- WHAT THIS TASK INVOLVES
The lines below must be transcribed exactly as given, with the images removed.

[Collected data entries]
[Start of Attachment]
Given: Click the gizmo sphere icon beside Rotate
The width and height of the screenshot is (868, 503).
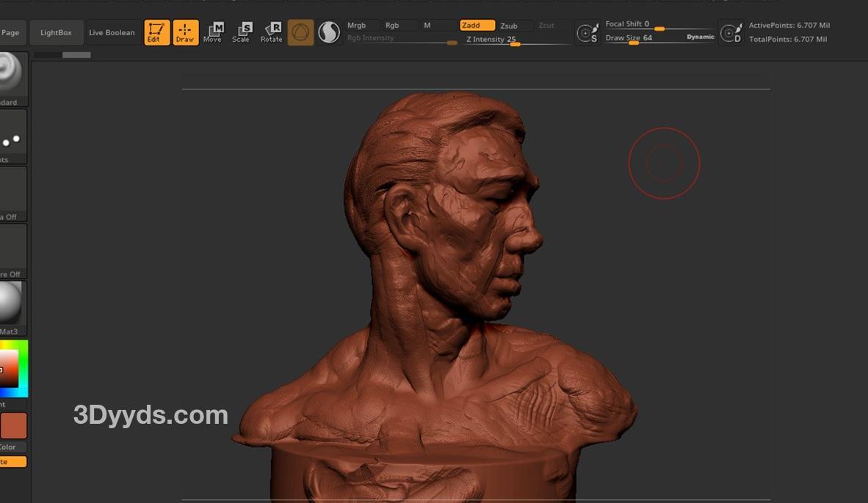Looking at the screenshot, I should (300, 32).
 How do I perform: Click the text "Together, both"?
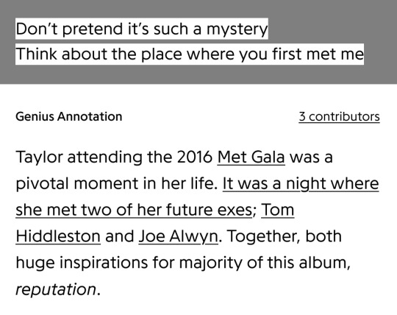click(284, 236)
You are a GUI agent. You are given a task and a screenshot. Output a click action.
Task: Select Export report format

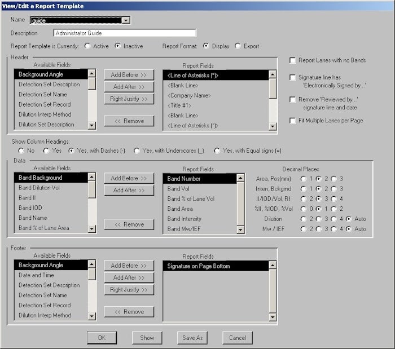pos(238,46)
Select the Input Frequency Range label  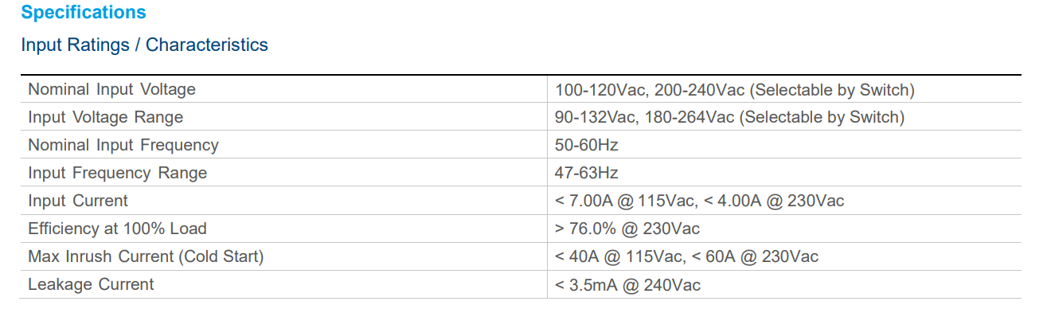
[End of Attachment]
- ANSWER SPACE
Given: Click the gizmo sphere icon beside Rotate
The width and height of the screenshot is (868, 503).
Looking at the screenshot, I should (300, 32).
 How do I perform: Click the text "Together, both"?
click(284, 236)
You are a GUI agent. You are given a task and a screenshot. Output a click action.
Task: Select Export report format

pos(238,46)
Select the Input Frequency Range label  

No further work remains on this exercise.